What you will do:
Line by line, copy the records below exactly.

Information provided:
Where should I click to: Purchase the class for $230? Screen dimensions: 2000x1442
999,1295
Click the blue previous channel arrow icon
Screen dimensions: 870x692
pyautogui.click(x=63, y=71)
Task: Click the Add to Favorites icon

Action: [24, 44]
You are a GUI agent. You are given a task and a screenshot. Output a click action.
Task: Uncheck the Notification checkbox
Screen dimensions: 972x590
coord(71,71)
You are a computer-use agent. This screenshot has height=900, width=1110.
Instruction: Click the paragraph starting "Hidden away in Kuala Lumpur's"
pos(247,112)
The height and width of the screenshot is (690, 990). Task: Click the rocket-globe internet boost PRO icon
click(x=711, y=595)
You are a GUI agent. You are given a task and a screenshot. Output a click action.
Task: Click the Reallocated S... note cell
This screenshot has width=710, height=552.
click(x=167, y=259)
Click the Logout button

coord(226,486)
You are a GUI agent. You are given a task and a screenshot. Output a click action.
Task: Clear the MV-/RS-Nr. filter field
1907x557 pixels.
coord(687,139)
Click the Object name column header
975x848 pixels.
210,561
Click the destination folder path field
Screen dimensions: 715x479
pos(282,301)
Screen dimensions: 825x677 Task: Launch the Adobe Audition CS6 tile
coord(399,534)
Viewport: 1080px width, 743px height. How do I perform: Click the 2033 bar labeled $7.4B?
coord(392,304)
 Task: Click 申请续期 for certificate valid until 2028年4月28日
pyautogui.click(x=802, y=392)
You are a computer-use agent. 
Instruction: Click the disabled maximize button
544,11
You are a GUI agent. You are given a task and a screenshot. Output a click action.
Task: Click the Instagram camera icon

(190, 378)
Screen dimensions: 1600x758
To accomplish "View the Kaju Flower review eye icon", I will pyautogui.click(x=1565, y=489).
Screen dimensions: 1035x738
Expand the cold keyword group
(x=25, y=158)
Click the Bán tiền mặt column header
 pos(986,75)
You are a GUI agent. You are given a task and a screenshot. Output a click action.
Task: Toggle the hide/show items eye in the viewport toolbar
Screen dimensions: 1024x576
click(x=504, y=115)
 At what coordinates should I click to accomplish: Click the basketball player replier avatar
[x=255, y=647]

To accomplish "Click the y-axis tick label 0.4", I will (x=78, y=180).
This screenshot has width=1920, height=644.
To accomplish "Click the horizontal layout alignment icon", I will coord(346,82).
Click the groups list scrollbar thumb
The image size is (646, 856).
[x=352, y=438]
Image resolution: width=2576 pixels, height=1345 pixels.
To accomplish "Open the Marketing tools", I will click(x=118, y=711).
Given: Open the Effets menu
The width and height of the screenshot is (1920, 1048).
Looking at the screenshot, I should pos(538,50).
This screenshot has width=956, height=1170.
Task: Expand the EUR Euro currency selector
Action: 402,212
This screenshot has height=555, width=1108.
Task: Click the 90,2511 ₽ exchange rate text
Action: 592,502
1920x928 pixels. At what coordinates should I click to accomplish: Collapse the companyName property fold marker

Answer to this exercise:
Where should I click to: Purchase the class for $230? Screen dimensions: 2000x1442
999,1295
Click the blue previous channel arrow icon
Screen dimensions: 870x692
pyautogui.click(x=63, y=71)
Task: Click the Add to Favorites icon

Action: [24, 44]
You are a GUI agent. You are given a task and a screenshot. Output a click action.
Task: Uncheck the Notification checkbox
Screen dimensions: 972x590
coord(71,71)
You are a computer-use agent. This screenshot has height=900, width=1110.
Instruction: Click the paragraph starting "Hidden away in Kuala Lumpur's"
pos(247,112)
The height and width of the screenshot is (690, 990). Task: Click the rocket-globe internet boost PRO icon
click(x=711, y=595)
You are a GUI agent. You are given a task and a screenshot. Output a click action.
Task: Click the Reallocated S... note cell
This screenshot has width=710, height=552.
click(x=167, y=259)
Click the Logout button

coord(226,486)
You are a GUI agent. You are given a task and a screenshot. Output a click action.
Task: Clear the MV-/RS-Nr. filter field
1907x557 pixels.
coord(687,139)
Click the Object name column header
975x848 pixels.
210,561
Click the destination folder path field
Screen dimensions: 715x479
pos(282,301)
Screen dimensions: 825x677 Task: Launch the Adobe Audition CS6 tile
coord(399,534)
Viewport: 1080px width, 743px height. How do I perform: Click the 2033 bar labeled $7.4B?
coord(392,304)
 Task: Click 申请续期 for certificate valid until 2028年4月28日
pyautogui.click(x=802, y=392)
You are a computer-use agent. 
Instruction: Click the disabled maximize button
544,11
You are a GUI agent. You are given a task and a screenshot. Output a click action.
Task: Click the Instagram camera icon

(190, 378)
Screen dimensions: 1600x758
To accomplish "View the Kaju Flower review eye icon", I will pyautogui.click(x=1565, y=489).
Screen dimensions: 1035x738
Expand the cold keyword group
(x=25, y=158)
Click the Bán tiền mặt column header
 pos(986,75)
You are a GUI agent. You are given a task and a screenshot. Output a click action.
Task: Toggle the hide/show items eye in the viewport toolbar
Screen dimensions: 1024x576
click(x=504, y=115)
 At what coordinates should I click to accomplish: Click the basketball player replier avatar
[x=255, y=647]

To accomplish "Click the y-axis tick label 0.4", I will (x=78, y=180).
This screenshot has width=1920, height=644.
To accomplish "Click the horizontal layout alignment icon", I will coord(346,82).
Click the groups list scrollbar thumb
The image size is (646, 856).
[x=352, y=438]
Image resolution: width=2576 pixels, height=1345 pixels.
To accomplish "Open the Marketing tools", I will click(x=118, y=711).
Given: Open the Effets menu
The width and height of the screenshot is (1920, 1048).
Looking at the screenshot, I should pos(538,50).
This screenshot has width=956, height=1170.
Task: Expand the EUR Euro currency selector
Action: 402,212
This screenshot has height=555, width=1108.
Task: Click the 90,2511 ₽ exchange rate text
Action: 592,502
1920x928 pixels. At what coordinates should I click to accomplish: Collapse the companyName property fold marker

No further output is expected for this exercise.